At that time, I certainly didn’t anticipate the COVID-19 crisis and its colossal impacts on the world and on our industry… but does it change the need to build a sustainable air transport system? Or is it a sign that there is no other choice than a green reboot?
We keep seeing the number of flights decreasing everywhere
According to FlightRadar24, in the past month, there has been a 90% drop in airborne traffic. In the past few days, the global commercial air traffic has stabilized at around 29% of the previous levels.
Image source: FlightRadar24
The OAG data confirms this dramatic situation with the number of scheduled flights down by 59% globally compared to last year.
On the airports side, the Airport Council International (ACI) World predicts there will be more than 38% reduction in passenger volumes globally in 2020, already confirming the worldwide passenger traffic dropped by 28.3% at airports and the total airport revenues by 33% in the first quarter of 2020 (compared to the forecasts).
With international travel restrictions in place, most of the airlines have now grounded their fleet. Cirium is monitoring the number of in-storage aircraft daily and according to their data, the in-service fleet now represents just over 38% of the global inventory.
Today, less flights means less CO2 produced
Because airplanes fly less, and because they can also fly better.
The Civil Air Navigation Services Organisation (CANSO) announced last week the launch of an environmental initiative to facilitate optimal flight paths while traffic volumes are lower than usual.
Some airlines like Lufthansa, Air Canada, and KLM have already announced the earlier retirement of older and less fuel-efficient aircraft. This trend should have an automatic impact on fleet performance in terms of carbon emissions as airlines will be able to restart their operations using the most fuel-efficient aircraft first.

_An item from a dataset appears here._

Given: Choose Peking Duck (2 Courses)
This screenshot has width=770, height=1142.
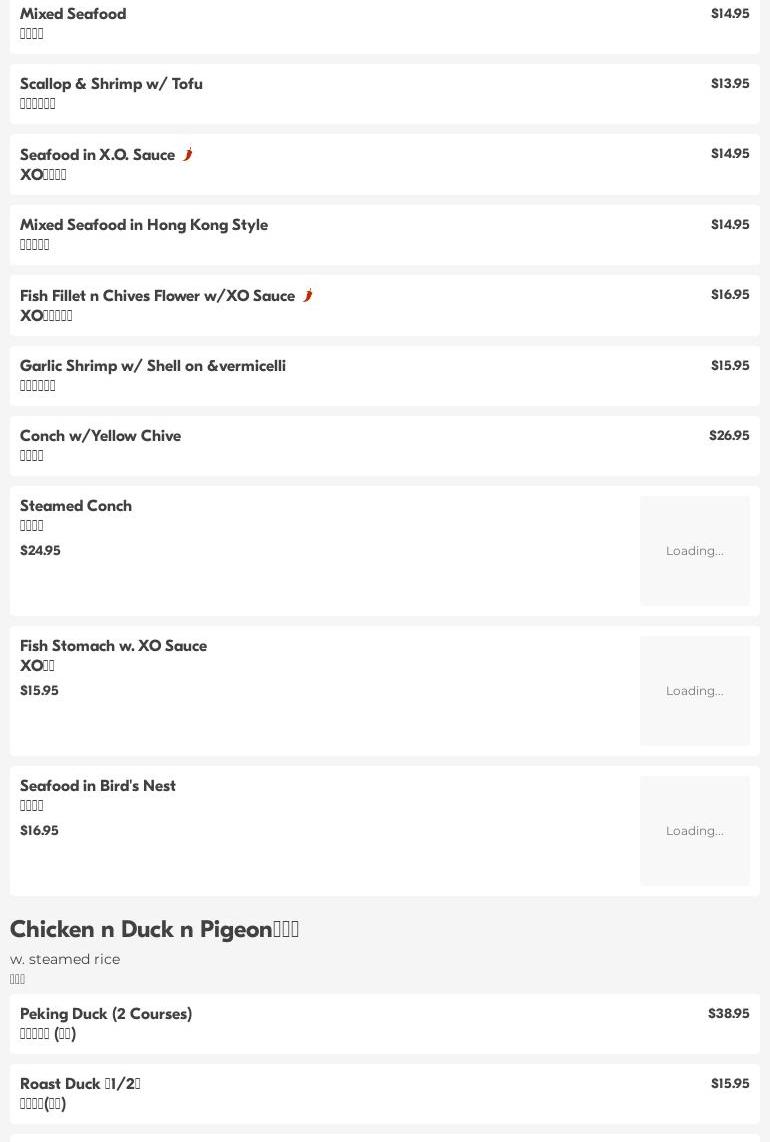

Hopefully, travel restrictions will be progressively lifted as the spread of the virus is contained and aircraft will be flying again, reconnecting the world. While COVID-19 might eventually be eradicated, climate change will not go away, and air transport will still have an enormous responsibility to be sustainable and cleaner.
Individual companies and industry players show they can be creative in times of crisis and develop greener aviation practices. How can we take advantage of such innovative operations developed during the crisis to establish long term best practices?